Parce que la chaleur étouffante fait que nos cerveaux sont déjà en surchauffe, on a décidé de tenter de répondre à des questions existentielles. Des interrogations surprenantes voire absurdes, qui peuvent parfois sembler stupides, mais qu’on a voulu traiter sérieusement. Cet été, on veut des réponses ! Aujourd’hui, on s’est demandé où les cigognes partent en hiver et si les stars de notre région jouissent du même statut dans les pays qui les accueillent.
Premier coup de bec dans le dos : alors qu’elles sont élevées au rang de stars en Alsace, les cigognes sont aussi très nombreuses en Charente-Maritime. En 2021, la LPO a décompté 860 couples dans le Bas-Rhin et 559 dans le Haut-Rhin, contre 676 couples en Charente-Maritime. Heureusement, grâce au Bas-Rhin, l’honneur est sauf. Certains assurent même que l’oiseau au bec rouge est en passe de devenir leur nouvel emblème, (avec au passage, des chiffres gonflés dans l’article). On croit rêver.
Quant à celles qui ont su nous rester fidèle, si certaines restent en Alsace tout au long de l’année, d’autres quittent tout même la terre qui leur rend hommage pendant les mois d’hiver. Même si avec l’évolution du climat, elles ont tendance à revenir plus tôt qu’avant et repartir plus tard. En Alsace, les cigognes sont donc là dès la mi-février et prennent leur envol en août pour hiverner dans d’autres pays. Soit près de six mois de l’année. Il faut dire la vérité, cette histoire ressemble plutôt à une garde partagée.
Pendant qu’on se les pèle et qu’on se tape le marché de Noël, ça passe l’hiver tranquille au soleil
Historiquement, les cigognes alsaciennes parcourent chaque hiver des centaines voire des milliers de kilomètres pour atteindre l’Afrique sub-saharienne et se dorer la pilule en Mauritanie, au Niger, ou au Mali. Mais ces dernières années, suite au réchauffement des températures et à la multiplication des décharges à ciel ouvert dont elles sont particulièrement friandes, elles sont nombreuses à avoir réduit leur périple et à hiverner en Espagne ou au Maroc, voire à ne plus en partir !
À Cáceres par exemple, dans le sud-ouest de l’Espagne, plus de 400 cigognes nichent dans la ville médiévale et sont devenues l’une des principales attractions touristiques de la région. Au Maroc, les montagnes de déchets qui bordent le fleuve Sebou à Kénitra (au nord de Rabat), attirent particulièrement les cigognes et elles s’installent aussi sur les remparts de la nécropole de Chellah.
À Marrakech aussi, les cigognes sont partout. Elles nichent s’installent au sommet des minarets et sur les remparts du célèbre Palais El Badi. Farah est d’origine marocaine et sa maman vient de Rabat. Elle lui parle souvent des cigognes qu’elle allait voir petite à Chellah : “Maman dit que le site est vraiment réservé aux cigognes. Les gens savent qu’elles sont là mais les gens ne s’en approchent pas. Elles sont laissées à l’état sauvage. Maman dit qu’il y en a à toutes les saisons, elles sont réputées pour être sédentaires et font la magie du site.”

▶ **DONNÉES FOURNIES**:
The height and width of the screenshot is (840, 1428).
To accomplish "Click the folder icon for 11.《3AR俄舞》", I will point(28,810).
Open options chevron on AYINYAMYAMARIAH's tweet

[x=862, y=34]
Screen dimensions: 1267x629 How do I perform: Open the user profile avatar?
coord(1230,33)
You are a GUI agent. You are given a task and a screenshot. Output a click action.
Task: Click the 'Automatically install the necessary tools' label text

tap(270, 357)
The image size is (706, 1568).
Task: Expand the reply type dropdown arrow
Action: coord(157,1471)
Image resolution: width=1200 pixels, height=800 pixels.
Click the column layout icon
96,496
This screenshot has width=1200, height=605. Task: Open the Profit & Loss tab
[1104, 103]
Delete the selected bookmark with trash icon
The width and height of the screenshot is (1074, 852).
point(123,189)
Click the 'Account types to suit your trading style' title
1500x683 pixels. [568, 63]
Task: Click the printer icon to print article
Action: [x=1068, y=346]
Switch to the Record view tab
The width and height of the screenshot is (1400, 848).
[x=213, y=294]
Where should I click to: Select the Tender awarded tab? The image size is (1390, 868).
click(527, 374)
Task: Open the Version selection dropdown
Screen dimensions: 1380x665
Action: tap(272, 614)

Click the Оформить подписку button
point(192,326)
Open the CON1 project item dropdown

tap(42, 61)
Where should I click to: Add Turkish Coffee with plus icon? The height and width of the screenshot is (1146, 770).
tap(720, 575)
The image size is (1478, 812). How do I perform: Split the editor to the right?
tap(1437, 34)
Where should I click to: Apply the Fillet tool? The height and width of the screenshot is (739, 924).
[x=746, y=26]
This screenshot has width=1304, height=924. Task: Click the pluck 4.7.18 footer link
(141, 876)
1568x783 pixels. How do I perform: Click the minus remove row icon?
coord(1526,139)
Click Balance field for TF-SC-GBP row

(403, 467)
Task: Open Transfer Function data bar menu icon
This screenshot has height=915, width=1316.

▶ **CONSIGNE**: D'après le texte présenté, combien de couples de cigognes la LPO a-t-elle dénombrés en Charente-Maritime en 2021 ? Les données constituent un matériau indépendant du texte présenté.

▶ **RÉPONSE ATTENDUE**: 676 couples.